Part 2 lesson 11 wiki

jeremy · May 21, 2018, 3:20pm

You could create an issue on their github repo.

Stoufa · May 22, 2018, 8:59pm

Greetings, I have some questions about this lecture

Why we have to transpose the arrays ? 43:32
I’m a beginner in PyTorch, but, I read somewhere that batch_size dimension should be the first dimension so that the computations are performed faster, is it for this reason ?
Why we used int(bs*1.6) instead of bs in val_dl ?
Does multiplying the vectors by 3 has to do with their standard deviation ? torch.from_numpy(vecs[w]*3) in the function create_emb, so the general rule would be (wordVector - mean) / standardDeviation, right ?
How to deal with large datasets ? how to manage time and space complexities
Instead of passing the encoder’s output through a linear layer, why we don’t change the RNN cell to output a vector in the correct shape from the beginning ? and giving it directly to the decoder without passing by a linear layer ? i.e. replacing nh by em_sz_dec.
self.gru_enc = nn.GRU(em_sz_enc, em_sz_dec, num_layers=nl, dropout=0.25)
Is it compulsory to pass by a linear layer ? why and why not ?
In the decoder we used a tensor of long, why we don’t use a regular float tensor then we round it at the end to get the closest index, is this going to give us better results ?
Can we vectorize the decoder’s for loop ? if so, how the code would look like then, I think that the hardest part in this is how to change the value of dec_inp (the previous translated word) without a loop.
Does fastai provide the feature of saving the encoder’s weights and the decoder’s weights separately ? this will be useful for other language pairs, for example, if we swap them, we can translate from English back to French without any further training.
Why adding bidirectional=True is kind of considered cheating ? is it because the attention mechanism is already doing nearly the same thing ?
Can you please explain what this line does exactly h = h.view(2,2,bs,-1).permute(0,2,1,3).contiguous().view(2,bs,-1) ( it’s in the method forward of the class Seq2SeqRNN_Bidir )
What’s the effect of dividing the random tensor by math.sqrt(sz[0]) in the function rand_t(*sz) ?
Why use tanh instead of ReLU in the attention mini-net ?
Have anyone tried using sentencepiece with fastai ? how this will change the code ?
In the following lines of code, why we used en_trn and en_val instead of trn_ds and val_ds (the whole datasets) ? is it a typo or am I missing something ?
trn_samp = SortishSampler(en_trn, key=lambda x: len(en_trn[x]), bs=bs)
val_samp = SortSampler(en_val, key=lambda x: len(en_val[x]))
In seq2seq_loss, I understand that we did input = input[:sl] to make both sentences at the same length in order to apply cross entropy loss function afterwards, Is there a chance where the model predicts a correct translation but longer than the target sentence ? In this case we shouldn’t truncate the prediction but pad them both to the length of the largest sentence instead. Is this correct ?
Can someone explain what’s the role of partial(...) in opt_fn = partial(optim.Adam, betas=(0.8, 0.99)), the comments in the source code aren’t so beginner-friendly

Ducky · June 2, 2018, 8:11pm

Sorry, I have been sick and/or busy. I haven’t had time to dig into all your questions. I’m hoping to do that in a few days.

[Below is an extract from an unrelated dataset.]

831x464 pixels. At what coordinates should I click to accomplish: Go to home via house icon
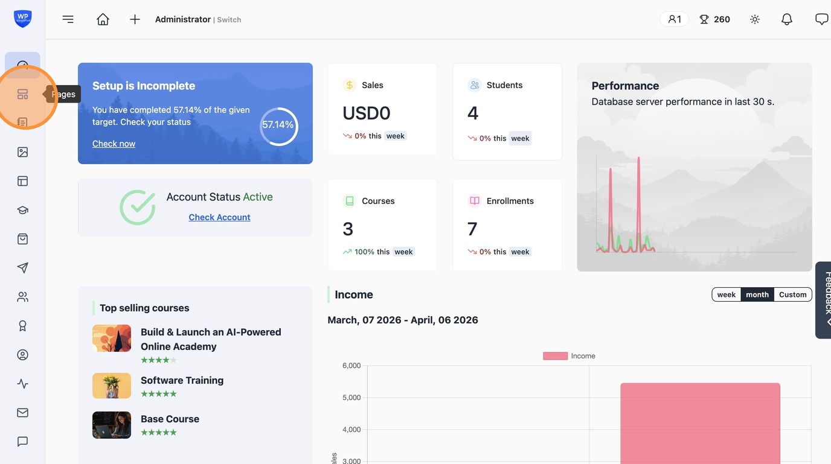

Stoufa · June 2, 2018, 8:50pm

Thank you for your reply @Ducky, get well soon

tester · June 19, 2018, 5:03am

Hello all, I am wondering after the wiki pretrain vec. I train the model again using english->french words dictionary (eg: oxford dictionary) with empty padding to pretend a sentence. Would that increase the accuracy before training it using giga-fren dataset?

I have trouble getting good result on longer sentences (more than ~6 words) even tho I made no change to the seq2seq model code.

In order to get to google translator accuracy on English to French, what else are we missing from the lesson?

WiraDKP · June 20, 2018, 8:00am

Hi everyone,

I have trained a Neural Machine Translation which gives a certain BLEU score for a dataset, but improvement of the model (achieved lower trn_loss and val_loss) causes a lower BLEU score.
Does this means that the modified-cross-entropy is not a good loss function to train the model ?

On the other hand, the seq2seq_loss requires 2 arguments, seq2seq_loss(input, target), but Jeremy did not provide those in this line

learn.crit = seq2seq_loss

Is it okay or did I miss something ?
Thanks in advance everyone.

WiraDKP · June 20, 2018, 11:31am

I hope I can help to answer a few question here.

Does multiplying the vectors by 3 has to do with their standard deviation ? torch.from_numpy(vecs[w]*3) in the function create_emb, so the general rule would be (wordVector - mean) / standardDeviation, right ?

I’ve tried this generalization before, but it gives me error though.

Does fastai provide the feature of saving the encoder’s weights and the decoder’s weights separately ? this will be useful for other language pairs, for example, if we swap them, we can translate from English back to French without any further training.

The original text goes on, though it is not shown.